Interesting Times by Tony Wilson
As a well established oldie, in conversations about a so-called over-privileged older generation I’m sometimes lumped in with ‘baby boomers’. Well, while those born after World War Two can speak for themselves, I have a few things to say about my experience in a somewhat older skin.
I was born to inter-war poverty and dread of the worst, before six long years of all out war when our homes were bombed flat and every stranger was a potential enemy, followed by another six or seven years of post conflict trauma, general shortage and food rationing… at best instructive, never easy.
I’m certainly not mean, but avoid waste if I can. To this day I make the most of things; food, clothes, bits of technology. Loath to throw anything away, I’ve restored at least two computers partly by deep freeze; re-fitted a caravan without glue, nail or screw… precision wedging; and like many others, buy used items including clothing. I can sew – yes, actually mend things (some might want to look that up). I often forage and I cook daily. Any privilege in later life comes from the sacrifice and labour of my contemporaries and antecedents.
I’m not grumbling, sparse childhood and national service made me, and I’m happy about that, but there was no luxury or privilege. Post war Britain was a hopeful place of new energy to make a better life for all.
Since those promising times of pulling together as one nation, I and many others protested the later changes that depleted the many hard won benefits of; social services, joined-up national railway, NHS, pensions, holidays, progressive education policies, and more. Now, after fifty years of division, so many homeless people live and die prematurely on the streets, we have a swollen no hope prison population, a gig economy, insecure short term tenants, and a minimum and a living wage (where is the logic?) set at levels unthinkable just a few years earlier. And fewer police, wrecking of social services, unfair expensive education, and breaking up of our wonderful NHS, to be followed by trashing of that planetary beacon of reliable news, information, and entertainment, the BBC. Not to mention the B word.
It seems we have even fewer hospital beds per thousand population than the USA and less than half the proportion of countries such as France for instance… that’s by design, not accident; the NHS once had enough beds and well paid dedicated staff… who changed that? Perhaps you did, by not voting or voting for the ones who told the best lies, nudged by offshore commercial and media interests. And what about those appalling politicians? Well, there are some good politicians in all parties, but we need leaders with vision who live and learn with common people, and hold science/compassion led world views, looking to make a better life for everyone.

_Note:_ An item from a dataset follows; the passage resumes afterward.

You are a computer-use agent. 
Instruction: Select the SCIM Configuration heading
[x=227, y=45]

We need a science led economy, concerned to conserve and consolidate. History may well consider the current pandemic due to failure to heed signs of global warming while concentrating on 20th century ideas of economics and war. Defence should be aimed more towards avoiding systemic failure such as loss of electronic communications, pandemics, and crop failures, rather than over the top vulnerable aircraft carriers and nuclear submarines based on out of date cold war premise, too expensive to maintain properly (I know, I helped make ’em).

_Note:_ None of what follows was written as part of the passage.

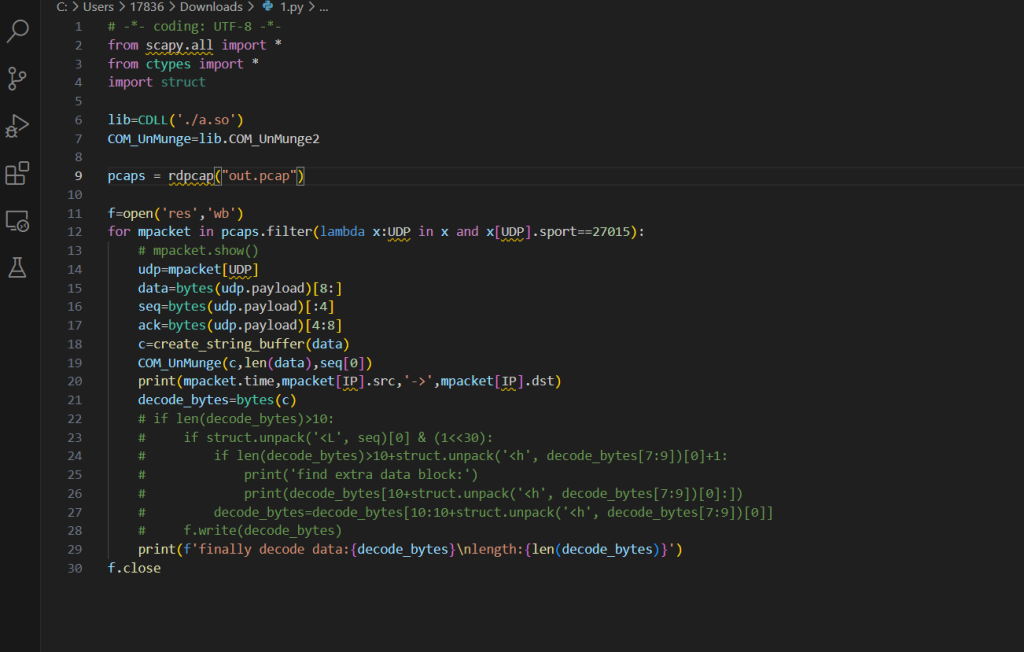Open the Run and Debug view
Viewport: 1024px width, 652px height.
[18, 126]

As I write in times of COVID 19 isolation, there are some fortunates safely bunkered away with the best food, wines, security and medical care. They’ll be fine, planning for bossy behaviour and exclusive living once we, the grateful surviving hoi polloi, are set to work again.
I hope as many as possible will survive COVID 19, to see beyond the misinformation and bluster of self interest that fogs our politics. We can have a better world if instead of heeding the haters, dividers and misinformers, we pay attention to real news and real issues, help and learn from each other, and make best use of our voices and votes. Just look at all the kindness this situation is creating, let’s go with that, not bonkers banking economics.
I am a realist and optimist, now and always. We can re-make the NHS for starters, with sufficient beds, staff and other resources to cope well for all of us, while making certain to look after our planet, our home.